Memories of the Marx Brothers
In 1972 I bought “Why a Duck?”, Richard J. Anobile’s ingenious attempt to capture “Visual and verbal gems from the Marx Brothers’ movies” in a book. Despite upheavals and the passing years, I still have that book!
It wasn’t just me. Around the same time a fellow boarder had a lively item in Frensham Heights School Mag describing her tiptoeing away from her dorm after Lights Out to catch a late night viewing of “Monkey Business”. The louche and fearless Groucho, Harpo, Chico and sometimes even Zeppo fitted right into the era of “Monty Python’s Flying Circus”.
Now that the brothers’ movies are available to all in many forms the frame blow ups in Anobile’s book can seem a bit murky, but they were enough to inspire a life long admiration, fascination and exhilaration.
Anobile soon applied his technique of mixing frame blow ups with dialogue to full length movies – book versions of “Animal Crackers” (which wasn’t available when he produced “Why a Duck?”), Rouben Mamoulian’s “Dr Jekyll and Mr Hyde”, “Psycho”, “The Maltese Falcon” and James Whale’s “Frankenstein”.

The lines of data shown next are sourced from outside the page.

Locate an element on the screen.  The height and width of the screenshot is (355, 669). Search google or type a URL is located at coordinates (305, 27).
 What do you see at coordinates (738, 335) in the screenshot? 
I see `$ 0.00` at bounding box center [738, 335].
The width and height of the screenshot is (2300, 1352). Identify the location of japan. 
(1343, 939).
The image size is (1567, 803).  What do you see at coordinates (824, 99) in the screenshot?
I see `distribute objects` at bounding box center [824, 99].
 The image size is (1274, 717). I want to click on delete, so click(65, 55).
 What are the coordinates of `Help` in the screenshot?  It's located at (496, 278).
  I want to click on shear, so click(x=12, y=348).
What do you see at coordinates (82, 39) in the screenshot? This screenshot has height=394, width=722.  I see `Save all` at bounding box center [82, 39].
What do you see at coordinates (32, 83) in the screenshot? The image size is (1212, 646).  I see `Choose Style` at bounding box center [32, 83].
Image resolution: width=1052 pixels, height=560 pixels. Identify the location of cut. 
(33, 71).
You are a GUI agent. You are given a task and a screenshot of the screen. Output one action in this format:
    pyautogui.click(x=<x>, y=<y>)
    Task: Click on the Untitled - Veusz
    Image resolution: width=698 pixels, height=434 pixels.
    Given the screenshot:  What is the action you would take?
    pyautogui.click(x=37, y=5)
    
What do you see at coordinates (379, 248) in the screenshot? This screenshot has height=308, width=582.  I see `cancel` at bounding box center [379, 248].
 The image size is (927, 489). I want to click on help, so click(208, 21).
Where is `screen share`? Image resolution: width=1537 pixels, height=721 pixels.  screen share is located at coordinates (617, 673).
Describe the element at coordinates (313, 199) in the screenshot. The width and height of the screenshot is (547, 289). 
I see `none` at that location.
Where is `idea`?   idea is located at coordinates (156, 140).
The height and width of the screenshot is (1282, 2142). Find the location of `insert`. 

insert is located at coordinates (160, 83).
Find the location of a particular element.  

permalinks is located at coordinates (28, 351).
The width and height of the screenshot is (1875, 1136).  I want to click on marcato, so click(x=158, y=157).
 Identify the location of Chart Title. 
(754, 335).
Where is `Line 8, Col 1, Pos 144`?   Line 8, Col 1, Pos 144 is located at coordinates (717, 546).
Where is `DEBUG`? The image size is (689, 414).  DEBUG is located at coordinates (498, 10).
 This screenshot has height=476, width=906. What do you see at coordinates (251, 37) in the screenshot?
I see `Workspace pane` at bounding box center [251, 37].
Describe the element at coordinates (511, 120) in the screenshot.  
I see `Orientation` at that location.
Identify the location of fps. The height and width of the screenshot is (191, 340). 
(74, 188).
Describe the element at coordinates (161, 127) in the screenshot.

Anobile also went on to produce “The Marx Brothers Scrapbook”, featuring interviews with Groucho and other key figures. Groucho actually made an unsuccessful attempt to suppress this book, a little embarrassed by the swearing Anobile reproduced from their interviews together, and may have regretted making such harsh comments on Zeppo, but it gives an especially vivid picture (and photos) of the Marxs’ early vaudeville days. And, though I haven’t managed to keep hold of my copy, I seem to recall that it was there I read of Zeppo’s brutal demonstration of the effrontery that was a big part of the Marx brothers’ original appeal.
While casually chatting with Anobile, Zeppo turned to a complete stranger and greeted him warmly:
“Hey! How are you doing? It’s been ages!”
The poor man made a faint hearted effort to reply but Zeppo turned on him:
“What are you talking about? I’ve never seen you before in my life!”
Early struggles and the indifference of audiences that might desert their vaudeville act “to watch a wayward mule outside” (Richard F. Shepherd, “Why a Duck?”) produced the devil may care attitude that led to their successful gate crashing of Broadway and Hollywood.
Then MGM got hold of them, and producer Irving Thalberg had them trying out film material on stage tours, which is why their biggest hits “A Night at the Opera” and “A Day at the Races” have over lengthy pauses for laughter that can seem pretty wearisome outside of a crowded cinema. Softened by plots that involved them in coming to the aid of anodyne romantic leads, and supporting players, formerly rattled and discomposed, that seemed to tolerate them as harmless clowns, their comic anarchy, such a welcome antidote to the social starchiness of the depression era was to be overshadowed by the much more horrible anarchy of World War 2.
Still, their best work remains to inspire us to resist the pretensions and put downs of our own time with fast talking wit, energetic barging through artificial barriers and, hopefully, irresistible cheek.